Quando pensamos na questão ingestão X gasto energético a resposta parece bem simples: devemos gastar mais do que ingerir para manter o saldo negativo da balança e, assim, perder peso. Mas, será que é só isso mesmo?
Estudos mais recentes tem sugerido que a diferença interindividual entre as pessoas no que se refere a aspectos metabólicos (entre eles a perda e o ganho peso) se deva principalmente a aspectos genéticos. Na verdade, há muito tempo se sabe que há uma variabilidade individual que nos torna únicos e que permite que alguns indivíduos tenham determinada resposta a um programa de intervenção para redução de peso. Porém, foi a partir do Genoma humano que as pesquisas na área começaram a crescer e que alguns genes passaram a ser estudados como responsáveis por tais alterações.

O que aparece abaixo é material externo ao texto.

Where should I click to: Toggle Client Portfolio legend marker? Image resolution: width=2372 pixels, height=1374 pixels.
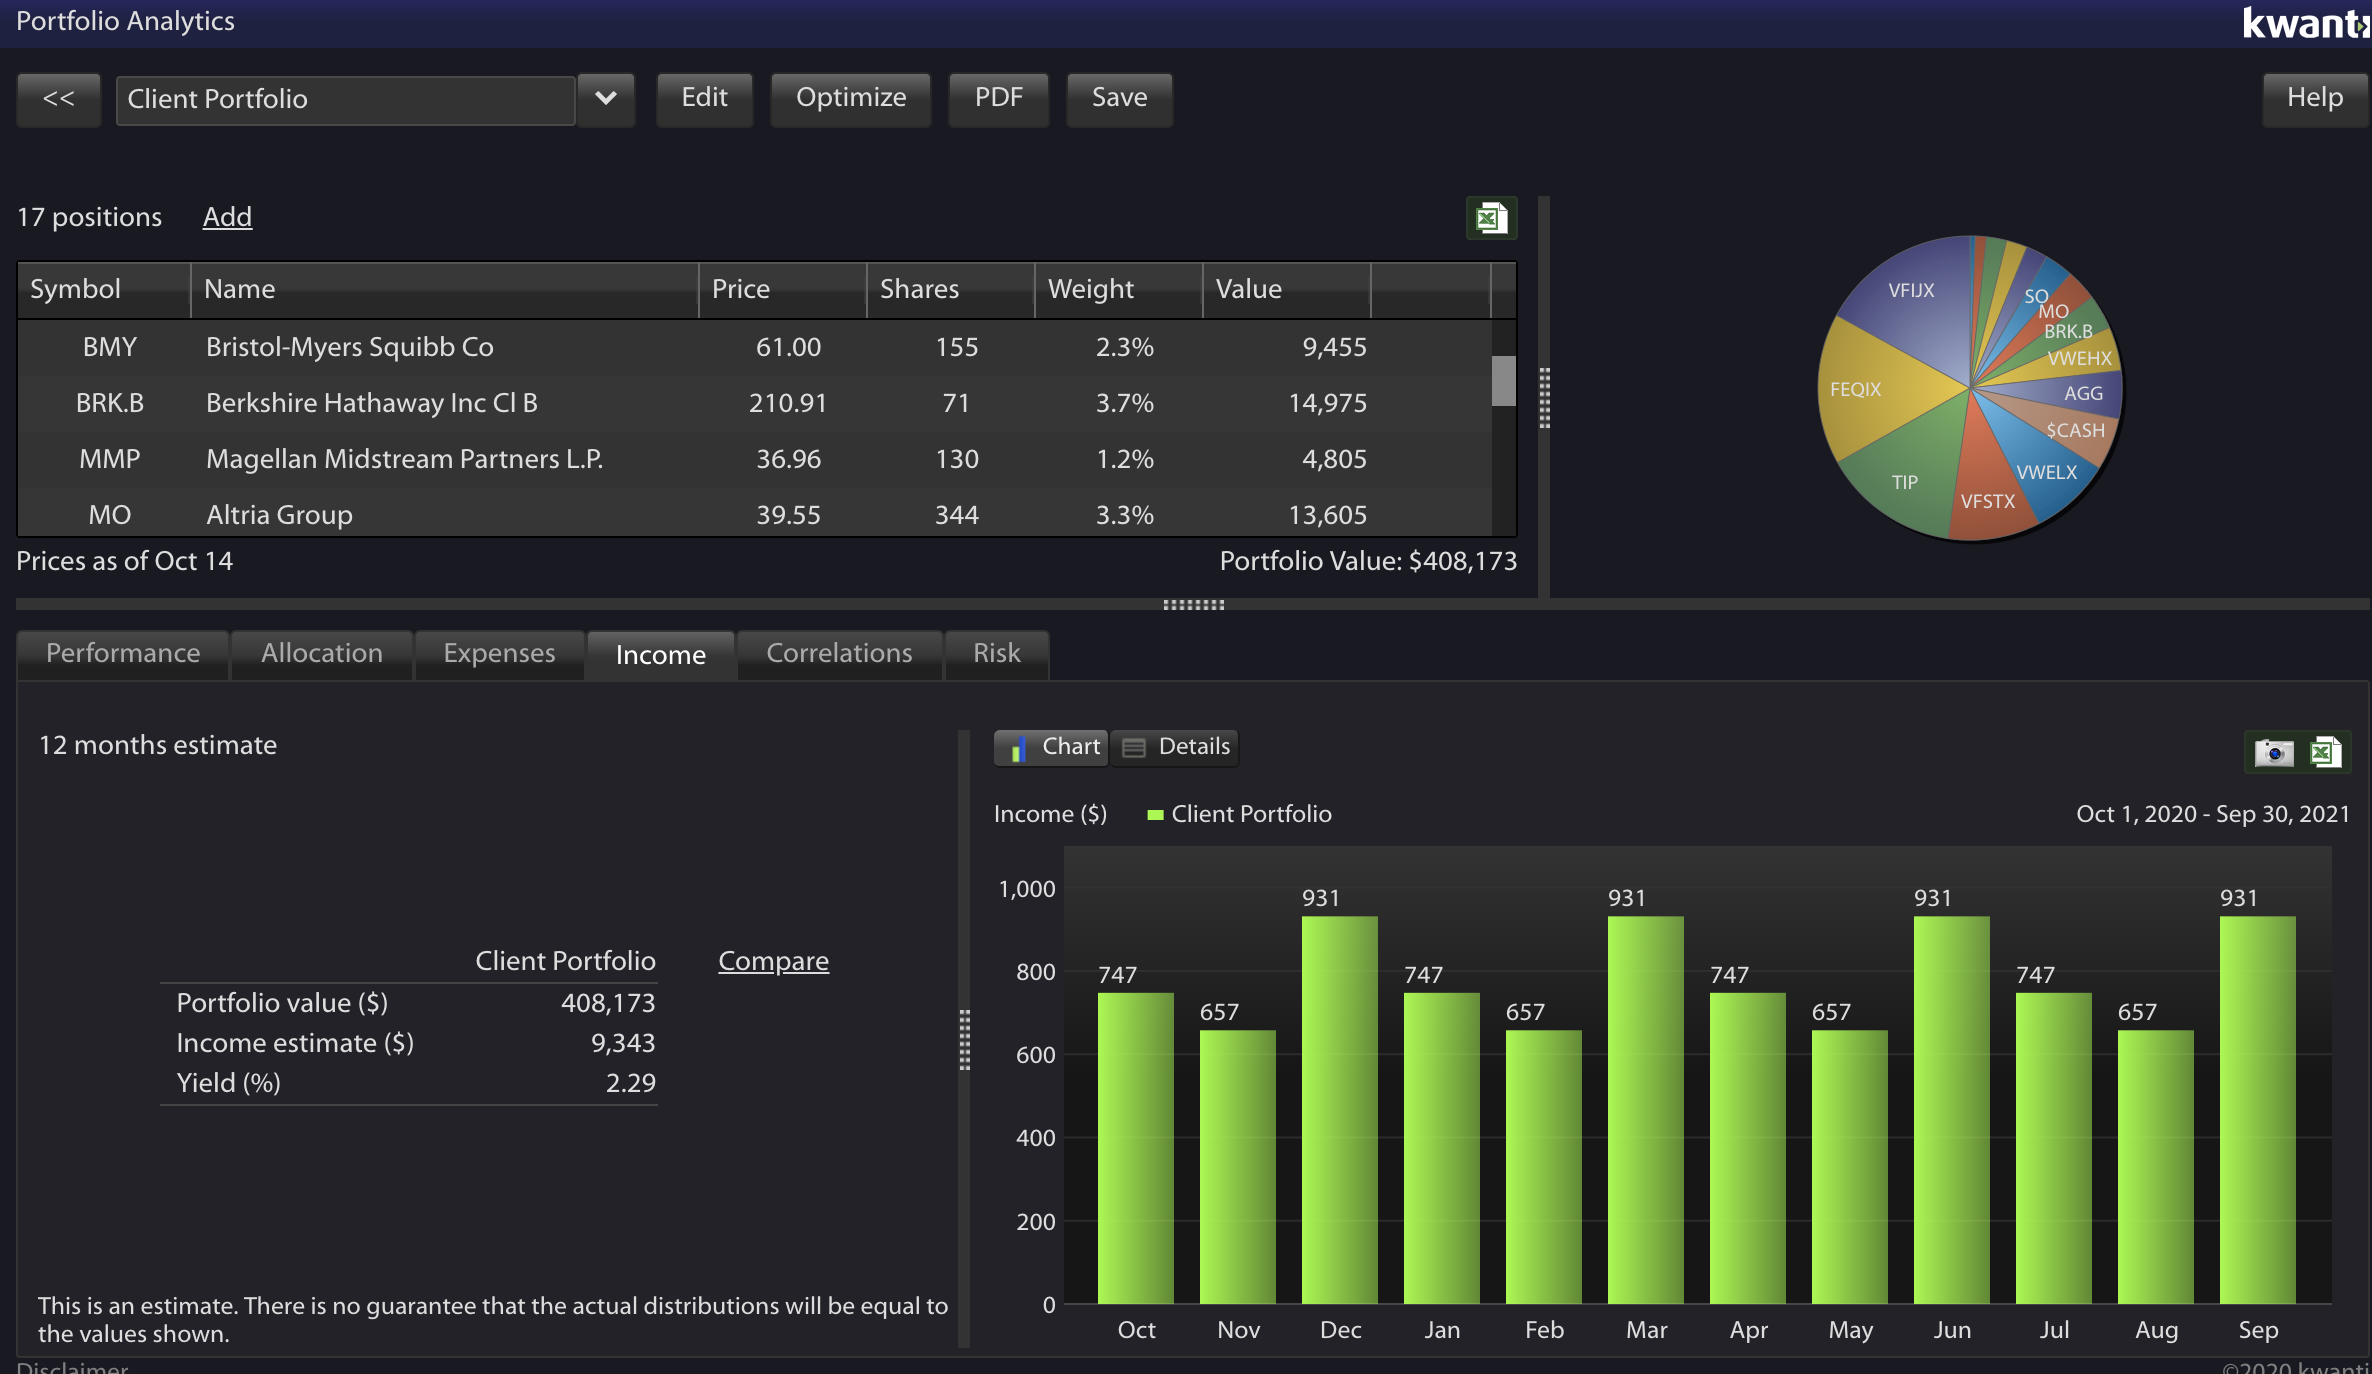(x=1155, y=815)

O único problema é que nós somos uma máquina extremamente complexa na qual há interação entre diferentes vias. E estudar um gene específico que parece estar associado ao ganho de peso pode levar a uma via muito mais ampla do que se esperava. Sabe-se atualmente que existem genes que podem promover as tais diferenças interindividuais relacionadas perda de peso e que eles são muitos. Ter polimorfismo em um gene (substituição de uma base por outra na estrutura do DNA) pode ser suficiente para ter alteração na secreção de hormônios, em cascatas de reações e também no metabolismo basal (entre muitas outras coisas).
Entretanto, alguns autores discutem que, além do aspecto genético, sempre temos que lembrar que aspectos culturais e emocionais interferem no hábito alimentar e que esses fatores contribuem diretamente para diferenças no perfil dos indivíduos. Além disso, o poder dos hábitos alimentares sobre todos esses aspectos genéticos também vem sendo estudado e parece ser um caminho promissor.
A importância da carga genética é indiscutível, mas tudo que se sabe até agora (que não é pouco) ainda é insuficiente para promover dietas individualizadas e identificar os “pontos fracos e fortes” de cada metabolismo.